И на спину дипломата обрушился удар тяжелого костыля, но Эраст Петрович так проворно отскочил в сторону, что заостренный, окованный железом конец едва коснулся шелкового кимоно.

— Наглые японские твари! — прорычал одноногий кладбищенский сторож. — Вам мало поганить воздух языческими курениями и тревожить усопших своими бесовскими завываниями! Ты посмел нарушить ночной покой христианских душ!
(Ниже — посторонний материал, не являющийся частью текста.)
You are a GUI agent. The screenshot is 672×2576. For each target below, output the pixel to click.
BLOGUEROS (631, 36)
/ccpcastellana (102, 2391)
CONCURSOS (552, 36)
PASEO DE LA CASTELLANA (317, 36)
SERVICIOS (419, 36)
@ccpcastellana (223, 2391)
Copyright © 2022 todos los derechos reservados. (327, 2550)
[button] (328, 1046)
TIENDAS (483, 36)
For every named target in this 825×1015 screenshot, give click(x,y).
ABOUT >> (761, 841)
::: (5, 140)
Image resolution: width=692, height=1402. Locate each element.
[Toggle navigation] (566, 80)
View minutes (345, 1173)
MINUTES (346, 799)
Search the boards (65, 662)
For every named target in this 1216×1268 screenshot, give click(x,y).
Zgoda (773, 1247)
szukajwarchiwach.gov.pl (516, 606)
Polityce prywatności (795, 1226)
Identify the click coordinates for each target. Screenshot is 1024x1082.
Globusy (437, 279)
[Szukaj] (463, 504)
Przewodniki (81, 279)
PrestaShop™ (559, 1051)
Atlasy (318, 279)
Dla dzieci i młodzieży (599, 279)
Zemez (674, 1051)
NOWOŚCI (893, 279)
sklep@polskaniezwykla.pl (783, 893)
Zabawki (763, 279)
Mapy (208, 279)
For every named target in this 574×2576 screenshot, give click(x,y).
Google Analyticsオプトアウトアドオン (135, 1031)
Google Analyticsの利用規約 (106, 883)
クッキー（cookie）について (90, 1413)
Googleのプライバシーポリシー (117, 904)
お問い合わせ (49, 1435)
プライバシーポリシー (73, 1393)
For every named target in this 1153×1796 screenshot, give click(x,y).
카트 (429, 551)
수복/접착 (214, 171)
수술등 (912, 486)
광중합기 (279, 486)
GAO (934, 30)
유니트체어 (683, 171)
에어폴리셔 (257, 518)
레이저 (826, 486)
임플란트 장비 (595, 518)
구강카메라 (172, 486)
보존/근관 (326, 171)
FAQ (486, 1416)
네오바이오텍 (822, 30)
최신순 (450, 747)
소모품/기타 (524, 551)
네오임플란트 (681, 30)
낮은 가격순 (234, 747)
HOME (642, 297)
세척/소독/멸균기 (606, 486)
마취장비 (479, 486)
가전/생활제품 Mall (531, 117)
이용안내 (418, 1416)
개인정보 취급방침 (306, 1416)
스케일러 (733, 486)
За это ты мне дорого заплатишь!

Произнося эту тираду, Сильвестер продолжал наскакивать на нарушителя ночного спокойствия, размахивая своим устрашающим оружием. Вице-консул без труда уклонялся от ударов, все глубже отступая в густую тень деревьев.

— Ах, ты так?! — взъярился полоумный калека. — Закопаю под забором, как собаку!

И метнул в противника костыль, да так сноровисто, что Фандорин едва успел присесть — иначе железное острие пронзило бы ему грудь. Просвистев в воздухе, оно с хрустом впилось в ствол дерева.

Но и этого Сильвестеру показалось мало.

Раздался звонкий щелчок, и в руке сторожа сверкнуло длинное лезвие навахи. Кажется, он всерьез собрался осуществить свое кровожадное намерение.

А между тем, отступать коллежскому асессору было некуда: спиной он уперся в дерево, справа был забор, слева — колючие кусты.

Однако Эраст Петрович и не думал отступать. Напротив, он сделал шаг навстречу и поступил с инвалидом не по-джентльменски: из правого рукава кимоно вылетела тонкая стальная цепочка с крюком на конце, обвилась вокруг деревяшки, заменявшей Сильвестеру ногу, рывок — и сторож грохнулся на спину. Фандорин наступил на руку, сжимавшую нож, а второй ногой нанес несостоявшемуся убийце три-четыре несильных, но точно выверенных удара, произведших самое благотворное действие: злобный калека перестал изрыгать ругательства и, как пишут в старых романах, совершенно умирился нравом.